Given Trump and Musk’s virulently anti-immigrant rhetoric (despite Musk being an immigrant himself), those efforts to reduce immigration would presumably have been something they should have supported.

If DOGE is looking for “big ticket items” to cut, they also won’t find any at USADF, where the maximum amount that could be given to any organization was $350,000, “after thorough due diligence and a background check on the organization,” according to the employee who worked there.

Trump’s foreign aid freeze caused many of the people the agency works with in Africa to immediately lose their jobs “with no severance or notice,” the USADF worker said. “These are our colleagues. We work with them daily.”

Musk’s DOGE, along with Trump ally and State Department official Peter Marocco, have been the architects of the destruction of foreign aid. Marocco was placed in charge of IAF last week, after the White House fired its CEO Sara Aviel, who did not respond to a request for comment. Redacted minutes from a hasty February 28 board meeting where Marocco declared himself to be in charge of IAF show that the only people present were Marocco and two DOGE staffers, Ethan Shaotran and Nate Cavanaugh. During the meeting, Marocco claimed he was convening the board on an emergency basis pursuant to Trump’s executive order to reduce the agency’s staffing, and said that he had not been able to reach anyone associated with IAF before calling the meeting.

“Until I am more familiar with the agency and can appoint a new one, I am designating myself as the acting CEO and president of the IAF,” Marocco declared before immediately closing the meeting.

An IAF employee told Mother Jones that workers at the agency have been issued reduction in force notices, which are usually given 60 days before employees will be let go. In the case of IAF, for reasons that weren’t explained, it was only 30. “Intentional cruelty is their M.O.,” the employee said.

USADF has filed a lawsuit laying out DOGE’s aggressive tactics in trying to wrest control.

The shuttering of the IAF also means that millions of dollars from private foundations will also have to be returned. “As a result of this illegal destruction of the agency, taxpayers are giving back more than $5 million dollars donated by the private sector and private philanthropy,” that person told Mother Jones. “Half was in hand and half was committed legally; nearly all will never be invested on behalf of the U.S. in the region.”

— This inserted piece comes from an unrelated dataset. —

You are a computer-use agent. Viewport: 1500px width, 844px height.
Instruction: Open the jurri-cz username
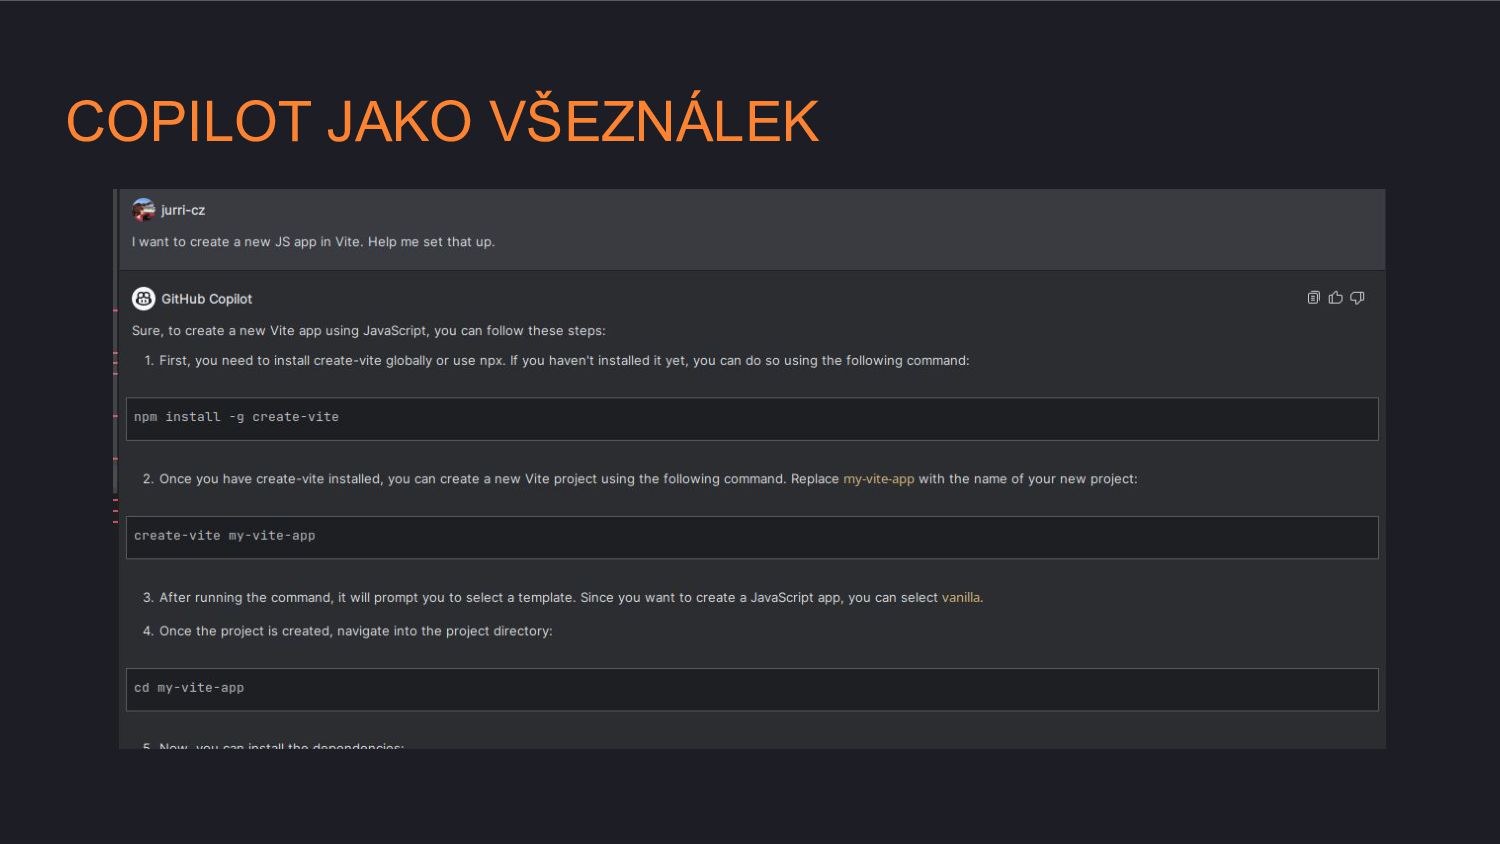coord(183,210)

On Wednesday March 5, Marocco arrived at the USADF offices with DOGE staffers to try to execute an administrative coup similar to the one they engineered at IAF. There, however, employees refused to let them enter. The following day, Marocco and the DOGE staffers returned to USADF with five U.S. Marshals, according to the Washington Post. USADF employees, meanwhile, left through a back entrance, one tells Mother Jones.

Later that day, USADF filed a lawsuit suing Trump and DOGE, laying out the aggressive and highly unusual tactics Marocco and the DOGE staff took in trying to wrest control of the agency. On Thursday night, USADF won a preliminary injunction to keep from being shut down, at least for a few days: a judge’s order bars current CEO Ward Brehm from being removed from the foundation’s board and prevents DOGE from adding members to it.

Nonetheless, a USADF employee told Mother Jones on Friday morning that workers were unable to enter the building with their key cards, which appear to have been disabled. The employee saidthey and their colleagues plan to try to continue doing their jobs as long as they legally can: “Just as Trump did, I also took an oath of office and I’m abiding by it. I take it very seriously.”

“I’m resigned to the fact that I’m going to lose my job,” the USADF worker said. “But if you’re going to fire me, fire me legally.”